Your task: Filter out every line below that lacks "computer", and copy the rest.

Material provided:
* * *

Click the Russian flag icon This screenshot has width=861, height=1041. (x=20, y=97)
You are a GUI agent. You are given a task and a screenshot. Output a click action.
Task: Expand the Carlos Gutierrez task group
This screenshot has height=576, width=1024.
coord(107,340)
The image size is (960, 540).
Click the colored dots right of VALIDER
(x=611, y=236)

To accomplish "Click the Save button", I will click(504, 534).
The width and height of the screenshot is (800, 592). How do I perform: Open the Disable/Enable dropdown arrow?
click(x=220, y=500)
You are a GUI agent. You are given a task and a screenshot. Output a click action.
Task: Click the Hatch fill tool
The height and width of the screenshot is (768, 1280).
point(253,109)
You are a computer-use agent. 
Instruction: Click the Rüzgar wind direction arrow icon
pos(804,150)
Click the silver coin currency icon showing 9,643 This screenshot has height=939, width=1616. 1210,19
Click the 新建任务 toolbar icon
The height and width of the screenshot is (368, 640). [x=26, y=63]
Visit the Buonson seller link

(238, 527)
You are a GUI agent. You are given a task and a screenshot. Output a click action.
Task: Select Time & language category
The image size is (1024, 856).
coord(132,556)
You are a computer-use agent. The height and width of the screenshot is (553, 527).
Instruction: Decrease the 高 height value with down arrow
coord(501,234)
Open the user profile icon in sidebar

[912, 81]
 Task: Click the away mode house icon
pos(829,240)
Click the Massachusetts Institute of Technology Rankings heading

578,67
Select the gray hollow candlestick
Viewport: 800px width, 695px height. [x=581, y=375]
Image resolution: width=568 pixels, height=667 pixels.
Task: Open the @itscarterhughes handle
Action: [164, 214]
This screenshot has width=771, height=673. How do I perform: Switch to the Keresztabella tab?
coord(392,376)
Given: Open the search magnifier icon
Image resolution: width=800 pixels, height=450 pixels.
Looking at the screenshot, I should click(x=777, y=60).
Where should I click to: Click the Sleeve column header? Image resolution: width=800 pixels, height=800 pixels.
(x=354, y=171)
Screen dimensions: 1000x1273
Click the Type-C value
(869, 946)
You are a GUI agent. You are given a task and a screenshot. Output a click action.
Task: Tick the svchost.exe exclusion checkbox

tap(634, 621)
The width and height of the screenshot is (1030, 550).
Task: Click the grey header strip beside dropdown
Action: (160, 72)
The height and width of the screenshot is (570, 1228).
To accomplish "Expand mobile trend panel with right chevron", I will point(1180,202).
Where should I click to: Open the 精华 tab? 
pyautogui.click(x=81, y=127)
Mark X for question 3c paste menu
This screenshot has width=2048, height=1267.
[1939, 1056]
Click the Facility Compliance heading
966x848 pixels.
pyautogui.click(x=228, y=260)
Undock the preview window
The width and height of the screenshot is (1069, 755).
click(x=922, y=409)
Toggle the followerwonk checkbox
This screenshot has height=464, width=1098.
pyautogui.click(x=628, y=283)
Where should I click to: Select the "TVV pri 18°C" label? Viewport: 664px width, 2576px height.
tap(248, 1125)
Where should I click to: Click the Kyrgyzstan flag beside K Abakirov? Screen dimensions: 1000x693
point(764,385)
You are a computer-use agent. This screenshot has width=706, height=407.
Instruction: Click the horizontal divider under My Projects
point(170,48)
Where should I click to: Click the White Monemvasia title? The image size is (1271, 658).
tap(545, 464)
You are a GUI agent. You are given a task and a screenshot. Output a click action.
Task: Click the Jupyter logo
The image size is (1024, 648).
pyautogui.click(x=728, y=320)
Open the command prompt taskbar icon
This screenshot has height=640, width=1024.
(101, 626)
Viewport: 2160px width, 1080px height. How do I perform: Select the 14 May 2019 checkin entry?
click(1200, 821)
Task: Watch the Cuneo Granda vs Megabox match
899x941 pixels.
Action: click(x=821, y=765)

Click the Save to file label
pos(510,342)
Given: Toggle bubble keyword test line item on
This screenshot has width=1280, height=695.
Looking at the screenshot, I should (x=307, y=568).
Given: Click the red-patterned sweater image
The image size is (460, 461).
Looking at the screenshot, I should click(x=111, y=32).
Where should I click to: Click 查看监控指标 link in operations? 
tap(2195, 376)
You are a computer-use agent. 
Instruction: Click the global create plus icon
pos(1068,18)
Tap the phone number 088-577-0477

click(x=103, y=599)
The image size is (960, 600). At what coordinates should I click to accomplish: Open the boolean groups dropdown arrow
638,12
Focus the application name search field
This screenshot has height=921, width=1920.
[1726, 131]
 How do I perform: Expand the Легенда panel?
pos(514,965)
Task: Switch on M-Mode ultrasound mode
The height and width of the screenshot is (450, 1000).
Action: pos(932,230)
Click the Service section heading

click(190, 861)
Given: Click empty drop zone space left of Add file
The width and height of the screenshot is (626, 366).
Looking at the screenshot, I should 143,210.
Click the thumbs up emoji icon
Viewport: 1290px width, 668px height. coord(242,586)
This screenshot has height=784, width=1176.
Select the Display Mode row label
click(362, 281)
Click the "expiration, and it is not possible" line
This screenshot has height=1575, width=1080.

* * *

Written reply:
You are a computer-use agent. 
You are a computer-use agent. The height and width of the screenshot is (553, 527).
You are a computer-use agent. This screenshot has width=706, height=407.
You are a computer-use agent. 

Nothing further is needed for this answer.